Back in the 1990s, when as a twentysomething doctoral student I would make my way up the Otley Road in Leeds aboard the Number 93 bus, many of the bus tickets would carry a discount coupon from a fast food restaurant which shall remain nameless (It shall remain so not out of my desire to preserve its anonymity, but because we’re talking nearly 20 years ago here and I honestly can’t remember which one it was.) But the point to bear in mind here is that at no point did my interaction with that coupon extend beyond a tacit observation of its existence; at no point did it cross my mind to exchange that ticket for a discount on a cheeseburger. No, come the end of the journey, the ticket-cum-coupon went into the wastepaper bin outside the Brotherton Library.
This may have been because I didn’t really want a cheeseburger from the chain in question, but there were at least two other factors at work here. Firstly, I really couldn’t bothered with it; unconsciously, I knew that if I did hang on to it, I would never be able to retrieve it come the moment of redemption as it would be buried within a morass of small change and shopping receipts that you mean to throw away but never actually did. Secondly, there was, if not a stigma attached to couponing use, then at least a veneer of snobbery towards that usage.

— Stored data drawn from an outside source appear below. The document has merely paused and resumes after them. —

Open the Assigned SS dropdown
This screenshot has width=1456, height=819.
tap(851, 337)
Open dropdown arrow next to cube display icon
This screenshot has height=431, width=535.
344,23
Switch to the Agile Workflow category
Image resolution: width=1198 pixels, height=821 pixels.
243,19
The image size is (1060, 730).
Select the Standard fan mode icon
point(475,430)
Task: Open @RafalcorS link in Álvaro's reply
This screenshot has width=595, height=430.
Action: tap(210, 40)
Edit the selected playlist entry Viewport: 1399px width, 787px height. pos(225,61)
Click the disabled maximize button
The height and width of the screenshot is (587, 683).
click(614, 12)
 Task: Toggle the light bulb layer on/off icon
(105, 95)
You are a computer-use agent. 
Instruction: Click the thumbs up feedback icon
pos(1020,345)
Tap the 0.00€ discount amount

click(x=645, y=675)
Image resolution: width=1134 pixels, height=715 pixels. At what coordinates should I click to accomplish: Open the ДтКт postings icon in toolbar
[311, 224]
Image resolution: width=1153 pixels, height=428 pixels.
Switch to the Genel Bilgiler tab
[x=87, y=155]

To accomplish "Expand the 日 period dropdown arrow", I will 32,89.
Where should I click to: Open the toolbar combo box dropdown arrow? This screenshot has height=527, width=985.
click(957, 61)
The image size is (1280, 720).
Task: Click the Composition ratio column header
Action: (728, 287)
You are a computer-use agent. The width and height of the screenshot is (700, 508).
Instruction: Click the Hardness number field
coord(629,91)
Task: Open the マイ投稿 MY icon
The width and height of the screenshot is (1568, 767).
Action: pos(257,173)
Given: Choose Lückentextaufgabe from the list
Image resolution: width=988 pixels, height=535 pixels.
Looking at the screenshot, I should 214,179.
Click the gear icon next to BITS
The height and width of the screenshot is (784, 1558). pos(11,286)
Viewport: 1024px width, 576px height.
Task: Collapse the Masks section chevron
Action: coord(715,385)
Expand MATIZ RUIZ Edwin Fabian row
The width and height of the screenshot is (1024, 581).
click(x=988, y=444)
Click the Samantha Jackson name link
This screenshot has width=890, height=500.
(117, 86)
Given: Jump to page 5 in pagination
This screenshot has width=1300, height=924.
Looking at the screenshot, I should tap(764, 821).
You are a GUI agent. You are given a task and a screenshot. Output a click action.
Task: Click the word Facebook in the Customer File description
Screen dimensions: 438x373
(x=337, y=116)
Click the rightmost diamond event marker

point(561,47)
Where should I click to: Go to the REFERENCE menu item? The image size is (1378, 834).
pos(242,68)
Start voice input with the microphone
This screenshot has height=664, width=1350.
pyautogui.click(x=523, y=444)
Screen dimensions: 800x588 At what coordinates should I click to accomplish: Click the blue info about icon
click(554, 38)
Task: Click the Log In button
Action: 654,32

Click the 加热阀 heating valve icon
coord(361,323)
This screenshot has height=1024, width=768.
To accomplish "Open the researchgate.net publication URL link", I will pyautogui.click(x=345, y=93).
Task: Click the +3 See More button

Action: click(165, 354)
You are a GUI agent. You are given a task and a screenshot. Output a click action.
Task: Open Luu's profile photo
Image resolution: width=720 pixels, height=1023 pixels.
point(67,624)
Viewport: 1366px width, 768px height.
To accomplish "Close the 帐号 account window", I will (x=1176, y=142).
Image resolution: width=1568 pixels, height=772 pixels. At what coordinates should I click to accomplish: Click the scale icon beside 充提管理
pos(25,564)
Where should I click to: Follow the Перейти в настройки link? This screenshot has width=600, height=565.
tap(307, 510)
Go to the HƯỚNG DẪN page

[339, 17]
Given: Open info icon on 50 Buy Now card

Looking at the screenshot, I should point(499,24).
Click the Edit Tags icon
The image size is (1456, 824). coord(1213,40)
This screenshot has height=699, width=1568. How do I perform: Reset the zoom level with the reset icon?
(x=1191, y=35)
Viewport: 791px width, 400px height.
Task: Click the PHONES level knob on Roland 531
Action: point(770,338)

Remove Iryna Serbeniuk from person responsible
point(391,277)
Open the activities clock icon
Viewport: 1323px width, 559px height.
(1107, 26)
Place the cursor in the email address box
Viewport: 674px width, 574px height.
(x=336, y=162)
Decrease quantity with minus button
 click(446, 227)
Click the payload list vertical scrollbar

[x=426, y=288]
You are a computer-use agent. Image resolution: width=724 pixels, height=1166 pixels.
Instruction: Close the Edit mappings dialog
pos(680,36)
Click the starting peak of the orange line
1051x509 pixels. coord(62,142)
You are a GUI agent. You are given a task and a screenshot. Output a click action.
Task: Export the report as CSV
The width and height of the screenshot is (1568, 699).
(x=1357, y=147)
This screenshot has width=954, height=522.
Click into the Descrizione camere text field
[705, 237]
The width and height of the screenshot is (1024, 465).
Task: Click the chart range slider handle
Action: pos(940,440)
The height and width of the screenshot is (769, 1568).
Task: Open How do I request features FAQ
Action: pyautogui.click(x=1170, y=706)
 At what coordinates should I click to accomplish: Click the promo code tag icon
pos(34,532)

Let us fast forward nearly 20 years. Couponing use has soared, in part due to the realisation that – literally – many of us simply cannot afford to be snobbish about such usage. It is no coincidence that as the global economic downturn took hold in 2008-9, couponing usage across all channels began to increase. At the same time, “daily deals” companies began to emerge, offering consumers the opportunity to purchase vouchers that in turn entitled them to reduced rate purchases of restaurant meals and hotel stays. Never was there a company of its time so much as Groupon.
Now, this being a column that dwells primarily on mobile matters, I am going to move onto the mobile angle of the couponing industry. But to get there, I need to step back momentarily into the paper side of things.
America, you see, is big on coupons. Even in the pre-recessionary times, usage of paper coupons was widespread. But come the recession, and it soared. According to Valassis, more than 3.5 billion coupons were redeemed in the US in 2011, more than 11 per head of population, a figure which is up by 35% on 2007. But – and here’s the big but – people were not content with the status quo.
It is at this point that Greg Grunberg, star of scifi series Heroes, enters our tale. Mr Grunberg is out shopping at a local store and realises that he has omitted to bring with him his ample collection of paper coupons; the cashier, notwithstanding Mr Grunberg’s status as a superhero and regular customer, would not provide him with discounts despite his protestations that he’d bring in the coupons at a later date. At which juncture he tweets: “Why isn’t there any app that has coupons on a phone?” Which was the moment that spawned Yowza!, the couponing app co-owned by Grunberg.
As consumer smartphone adoption has risen, consumers have become increasingly desirous of performing just about any activity via that device: playing games, watching TV, monitoring their health, buying a yacht… and redeeming a coupon. Mobile couponing is not a new phenomenon, and certainly not one limited to the smartphone space: Orange Wednesdays in the UK bears witness to that. But smartphones have the opportunity to take couponing a stage further by providing, in the shape of a mobile wallet, an easy-to-access coupon/loyalty card storage space.
The high-profile launch of Apple’s Passbook two months ago provided further momentum to the mobile couponing space, offering an opportunity for retailers and third party couponing aggregators – including Yowza! – to reach consumers through a preloaded app. Increasingly, consumers expect to be able to use the mobile device to receive and redeem coupons: by simplifying the process, the players are already experiencing an uplift in adoption and usage. More than 500 million consumers are expected to use a mobile coupon next year, up by 30% on this year’s total.
By the way, I redeemed a coupon for a cheeseburger last week. Times, and coupons, they are a-changin’.